Small game hunting — 1894
Inexperienced small game hunters should have a backup plan for supper.
“Local lovers of sport are making the best of gunning season, and from the looks of the full bags of game, it is evident that the woods around Salem abound with partridges and squirrel,” the Salem correspondent reported in The Granville Sentinel on Sept. 28, 1894. “Not everyone, however, who shoulders a gun is expert enough to bag the game, and not infrequently, weary hunters can be seen returning after a long day’s tramp with not even a small squirrel.”
Experienced hunters need a backup plan, too.
“The Hunting Club, the members of which are W. B. Griffin, Norman R. Gourley, Dr. J. I. Henning and Robert McClellan, were pleasantly entertained at Mr. and Mrs. Griffin’s Monday evening at a ‘game’ supper,” The Morning Star reported on Dec. 12. “For several years it has been the custom of the club to go on an annual hunt, and the game secured was cooked and served to their friends by Mr. and Mrs. Griffin. … This year they did not secure any game, but a small porker was secured, and they had the supper just the same.”

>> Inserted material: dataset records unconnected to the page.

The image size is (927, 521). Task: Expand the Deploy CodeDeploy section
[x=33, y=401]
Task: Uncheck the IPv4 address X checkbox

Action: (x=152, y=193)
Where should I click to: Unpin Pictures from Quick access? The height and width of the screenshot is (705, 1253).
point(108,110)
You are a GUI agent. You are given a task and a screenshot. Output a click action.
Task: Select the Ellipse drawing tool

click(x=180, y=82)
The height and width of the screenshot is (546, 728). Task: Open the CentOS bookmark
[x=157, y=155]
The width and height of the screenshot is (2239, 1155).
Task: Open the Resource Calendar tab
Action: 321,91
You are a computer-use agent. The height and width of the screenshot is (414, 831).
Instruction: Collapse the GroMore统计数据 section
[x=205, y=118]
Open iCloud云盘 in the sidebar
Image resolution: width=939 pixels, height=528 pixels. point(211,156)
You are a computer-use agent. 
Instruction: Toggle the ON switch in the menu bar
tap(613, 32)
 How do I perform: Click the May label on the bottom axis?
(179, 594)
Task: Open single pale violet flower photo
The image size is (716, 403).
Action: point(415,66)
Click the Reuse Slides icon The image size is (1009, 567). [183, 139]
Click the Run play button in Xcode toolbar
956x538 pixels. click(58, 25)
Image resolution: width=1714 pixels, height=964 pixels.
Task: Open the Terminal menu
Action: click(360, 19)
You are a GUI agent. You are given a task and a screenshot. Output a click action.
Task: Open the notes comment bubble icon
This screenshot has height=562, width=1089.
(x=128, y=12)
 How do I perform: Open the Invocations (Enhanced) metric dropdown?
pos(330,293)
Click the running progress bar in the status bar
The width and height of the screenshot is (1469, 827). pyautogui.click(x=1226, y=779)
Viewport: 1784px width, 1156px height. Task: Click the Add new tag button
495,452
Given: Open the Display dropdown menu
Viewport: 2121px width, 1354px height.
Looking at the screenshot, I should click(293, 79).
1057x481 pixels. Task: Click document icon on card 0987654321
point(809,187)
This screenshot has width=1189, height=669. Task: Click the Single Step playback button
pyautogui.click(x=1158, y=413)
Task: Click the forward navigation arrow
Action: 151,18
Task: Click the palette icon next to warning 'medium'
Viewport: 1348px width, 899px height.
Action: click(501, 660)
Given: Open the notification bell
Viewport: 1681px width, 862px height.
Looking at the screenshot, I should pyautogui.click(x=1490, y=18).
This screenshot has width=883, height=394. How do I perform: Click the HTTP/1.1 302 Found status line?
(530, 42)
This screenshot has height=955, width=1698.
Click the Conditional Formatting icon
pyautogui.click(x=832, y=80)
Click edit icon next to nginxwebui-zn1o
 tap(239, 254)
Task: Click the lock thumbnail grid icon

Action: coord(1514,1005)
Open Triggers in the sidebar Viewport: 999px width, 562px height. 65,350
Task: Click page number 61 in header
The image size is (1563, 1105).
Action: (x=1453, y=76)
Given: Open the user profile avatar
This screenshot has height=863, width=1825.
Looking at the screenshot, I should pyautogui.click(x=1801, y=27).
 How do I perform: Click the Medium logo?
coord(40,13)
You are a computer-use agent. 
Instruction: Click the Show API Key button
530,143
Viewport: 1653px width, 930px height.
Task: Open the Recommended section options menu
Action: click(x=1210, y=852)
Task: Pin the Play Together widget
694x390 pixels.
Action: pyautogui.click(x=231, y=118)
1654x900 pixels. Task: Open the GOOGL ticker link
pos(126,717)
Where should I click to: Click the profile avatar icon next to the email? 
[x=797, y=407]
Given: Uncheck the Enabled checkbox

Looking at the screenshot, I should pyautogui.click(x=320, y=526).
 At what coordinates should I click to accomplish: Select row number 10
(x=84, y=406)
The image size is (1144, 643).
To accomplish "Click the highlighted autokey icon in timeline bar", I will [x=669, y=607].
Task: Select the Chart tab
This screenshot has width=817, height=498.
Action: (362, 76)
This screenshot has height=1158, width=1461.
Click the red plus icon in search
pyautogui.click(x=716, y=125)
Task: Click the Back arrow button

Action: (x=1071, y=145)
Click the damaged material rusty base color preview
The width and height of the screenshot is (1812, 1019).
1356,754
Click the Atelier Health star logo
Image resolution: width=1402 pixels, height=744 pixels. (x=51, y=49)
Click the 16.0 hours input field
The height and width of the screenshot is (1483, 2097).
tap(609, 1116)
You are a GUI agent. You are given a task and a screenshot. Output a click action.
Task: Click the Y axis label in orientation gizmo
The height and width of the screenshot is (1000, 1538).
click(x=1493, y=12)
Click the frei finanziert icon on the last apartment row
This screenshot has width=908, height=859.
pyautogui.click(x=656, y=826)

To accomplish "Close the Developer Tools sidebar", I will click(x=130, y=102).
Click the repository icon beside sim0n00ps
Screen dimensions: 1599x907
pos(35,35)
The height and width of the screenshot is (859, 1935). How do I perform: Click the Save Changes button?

In other 1894 small game hunting news collected from historic newspapers of the region:
- “Levi H. Wing brought home five fine gray squirrels as a result on Labor Day. This is the first of the season that has been reported,” the Fort Edward correspondent reported in The Morning Star of Glens Falls on Sept. 5.
- “Squirrels are plentiful,” the West Mountain correspondent reported in The Morning Star on Sept. 22. “One of our local Nimrods has twenty-six gray tails as a proof of his luck so far.”
- “A dozen plump gray squirrels were in the bag of District Attorney Jenks and Sheriff Reed during a hunting trip to French Mountain yesterday afternoon,” The Morning Star reported on Oct. 6.
- “Henry Stevenson of Glens Falls, who was here hunting the other day, got thirteen gray squirrels,” the West Mountain correspondent reported in The Morning Star on Oct. 1.
- “The Seven Staples fox hunters have already captured thirteen foxes this winter,” The Granville Sentinel reported on Dec. 14.